For the eurozone as a whole there was a slight loss of momentum for manufacturing last month. The headline measure on the Markit Eurozone Manufacturing PMI eased to a three-month low of 53.0 from 53.2 in February, confirming an earlier “flash” estimate in a shorter release. But over the first quarter of the year, growth was the fastest for almost three years.

“This suggests that eurozone GDP growth in the first quarter has a very decent chance of exceeding the 0.3% quarter-on-quarter rate achieved in the in the fourth quarter of 2013,” said Howard Archer, economist at IHS Global Insight.

Within the region there was mixed news at country level. French manufacturing activity expanded for the first time since July 2011 with the activity reading at 52.1 from 49.7 in February. A level above 50 denotes expansion in the surveys, which are based on interviews with purchasing managers.

In Spain, manufacturers enjoyed the strongest growth for four years and in Ireland activity accelerated to a 35-month high. But there were slowdowns in Germany, the Netherlands and Austria.

The report also fanned fears over deflation in the eurozone, as the prices of raw materials and finished goods dropped.

In the UK, the pound fell against the dollar as the PMI report came in much weaker than expected and showed manufacturers’ costs falling. Inflation for the goods leaving factories – or output prices – eased to a seven-month low. That news of benign pipeline pressures on consumer price inflation in the UK bolstered expectations the Bank of England will be in no hurry to raise interest rates.

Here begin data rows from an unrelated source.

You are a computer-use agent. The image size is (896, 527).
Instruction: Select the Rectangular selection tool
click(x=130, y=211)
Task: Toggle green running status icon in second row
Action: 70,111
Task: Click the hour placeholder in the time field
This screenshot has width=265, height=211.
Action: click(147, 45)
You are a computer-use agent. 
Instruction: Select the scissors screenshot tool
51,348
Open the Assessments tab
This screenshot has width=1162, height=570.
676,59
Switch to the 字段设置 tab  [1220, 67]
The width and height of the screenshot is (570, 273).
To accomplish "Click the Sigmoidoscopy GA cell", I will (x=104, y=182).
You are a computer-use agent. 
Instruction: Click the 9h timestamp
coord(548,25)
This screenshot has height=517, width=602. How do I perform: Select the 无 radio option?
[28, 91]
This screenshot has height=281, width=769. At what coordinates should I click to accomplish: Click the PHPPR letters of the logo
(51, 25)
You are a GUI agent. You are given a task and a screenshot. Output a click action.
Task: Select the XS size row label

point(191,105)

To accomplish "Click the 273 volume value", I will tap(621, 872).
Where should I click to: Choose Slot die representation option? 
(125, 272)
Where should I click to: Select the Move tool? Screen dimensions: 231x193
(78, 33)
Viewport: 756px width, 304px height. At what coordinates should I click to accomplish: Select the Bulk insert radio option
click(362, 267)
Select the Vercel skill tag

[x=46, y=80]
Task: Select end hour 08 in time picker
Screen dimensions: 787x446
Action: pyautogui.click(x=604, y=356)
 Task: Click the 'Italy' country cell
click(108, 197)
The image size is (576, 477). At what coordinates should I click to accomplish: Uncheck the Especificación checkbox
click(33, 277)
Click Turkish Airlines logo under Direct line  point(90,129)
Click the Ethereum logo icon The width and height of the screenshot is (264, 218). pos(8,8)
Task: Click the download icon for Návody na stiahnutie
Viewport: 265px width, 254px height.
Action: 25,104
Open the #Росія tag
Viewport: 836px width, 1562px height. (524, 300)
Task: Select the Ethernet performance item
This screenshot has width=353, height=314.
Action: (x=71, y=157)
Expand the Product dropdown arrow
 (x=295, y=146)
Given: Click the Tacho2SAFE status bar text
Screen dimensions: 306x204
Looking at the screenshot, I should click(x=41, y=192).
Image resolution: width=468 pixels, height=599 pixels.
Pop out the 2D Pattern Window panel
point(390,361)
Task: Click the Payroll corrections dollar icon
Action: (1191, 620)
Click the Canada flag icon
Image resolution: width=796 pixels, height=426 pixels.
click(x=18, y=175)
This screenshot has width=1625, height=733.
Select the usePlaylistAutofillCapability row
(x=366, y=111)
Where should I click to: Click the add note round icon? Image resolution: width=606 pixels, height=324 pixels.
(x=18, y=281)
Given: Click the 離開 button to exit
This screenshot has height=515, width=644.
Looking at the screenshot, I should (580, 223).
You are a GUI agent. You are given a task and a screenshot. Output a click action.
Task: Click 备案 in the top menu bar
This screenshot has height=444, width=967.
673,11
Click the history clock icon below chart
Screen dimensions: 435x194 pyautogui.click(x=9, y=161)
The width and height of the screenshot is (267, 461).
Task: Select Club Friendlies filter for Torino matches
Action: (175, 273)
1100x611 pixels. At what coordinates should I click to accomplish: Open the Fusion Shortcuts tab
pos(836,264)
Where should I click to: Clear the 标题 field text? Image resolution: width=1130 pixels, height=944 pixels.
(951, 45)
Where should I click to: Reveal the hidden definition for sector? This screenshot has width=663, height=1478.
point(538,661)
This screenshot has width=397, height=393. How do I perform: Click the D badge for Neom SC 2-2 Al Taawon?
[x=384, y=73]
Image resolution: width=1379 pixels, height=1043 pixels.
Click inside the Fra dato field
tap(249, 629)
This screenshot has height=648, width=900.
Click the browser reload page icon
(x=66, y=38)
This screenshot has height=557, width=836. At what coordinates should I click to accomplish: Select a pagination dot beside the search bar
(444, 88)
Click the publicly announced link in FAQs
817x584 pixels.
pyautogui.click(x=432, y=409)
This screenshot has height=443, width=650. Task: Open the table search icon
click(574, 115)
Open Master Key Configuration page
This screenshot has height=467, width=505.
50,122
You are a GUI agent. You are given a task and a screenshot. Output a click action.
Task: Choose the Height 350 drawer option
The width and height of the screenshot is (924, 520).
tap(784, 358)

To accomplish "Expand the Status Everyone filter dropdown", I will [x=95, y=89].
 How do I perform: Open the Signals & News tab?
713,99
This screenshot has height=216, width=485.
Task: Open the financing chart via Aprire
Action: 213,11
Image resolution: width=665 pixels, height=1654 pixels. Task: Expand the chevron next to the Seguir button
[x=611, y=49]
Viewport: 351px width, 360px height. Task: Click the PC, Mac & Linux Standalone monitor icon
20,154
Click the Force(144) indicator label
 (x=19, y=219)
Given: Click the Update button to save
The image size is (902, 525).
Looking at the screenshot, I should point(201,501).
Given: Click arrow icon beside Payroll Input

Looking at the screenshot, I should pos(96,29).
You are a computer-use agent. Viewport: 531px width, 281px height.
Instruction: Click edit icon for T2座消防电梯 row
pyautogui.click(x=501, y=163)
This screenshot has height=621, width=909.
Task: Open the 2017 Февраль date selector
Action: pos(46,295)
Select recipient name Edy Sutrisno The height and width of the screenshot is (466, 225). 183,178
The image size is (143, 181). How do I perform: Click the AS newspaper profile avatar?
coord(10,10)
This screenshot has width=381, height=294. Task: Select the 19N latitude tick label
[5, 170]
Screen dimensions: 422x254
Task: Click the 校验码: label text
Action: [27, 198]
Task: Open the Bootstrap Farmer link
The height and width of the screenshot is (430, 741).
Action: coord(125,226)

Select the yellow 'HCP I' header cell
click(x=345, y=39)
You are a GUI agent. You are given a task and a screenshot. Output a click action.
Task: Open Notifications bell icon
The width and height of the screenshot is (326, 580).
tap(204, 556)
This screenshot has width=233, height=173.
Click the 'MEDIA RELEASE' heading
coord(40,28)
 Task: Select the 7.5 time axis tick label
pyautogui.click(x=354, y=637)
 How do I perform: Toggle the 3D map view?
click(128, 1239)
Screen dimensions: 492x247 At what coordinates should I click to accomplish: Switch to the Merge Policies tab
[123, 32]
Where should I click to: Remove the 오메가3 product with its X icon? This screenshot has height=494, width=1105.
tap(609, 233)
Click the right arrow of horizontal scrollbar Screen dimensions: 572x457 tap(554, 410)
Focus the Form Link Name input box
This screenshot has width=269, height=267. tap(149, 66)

The headline reading on the UK report came in at 55.3, down from 56.2 in February. That still showed expansion but was below even the weakest forecast from a Reuters poll of economists, where the consensus was 56.7.

Rob Dobson, senior economist at the survey compilers Markit, said the headline reading should be taken in the context of the “super- strong, near-record growth rates seen in the second half of last year”.

“Growth is merely hot rather than scorching, and the take home messages from the March survey are that the recovery remains solid and continues to drive strong job creation,” he said.

The survey signalled manufacturing employment rose for the 11th consecutive month in March but export orders grew at the slowest pace for 10 months.

The thinktank Capital Economics, said that slowdown suggested UK exporters may finally be feeling the effects of the strong pound. But overall the sector would enjoy “healthy” growth of around 3% this year, it predicts.

“With consumers’ real incomes set to increase this year, and firms signalling they intend to invest more, demand for manufactured products should build over the course of the year,” said the thinktank’s economists Paul Hollingsworth and Samuel Tombs.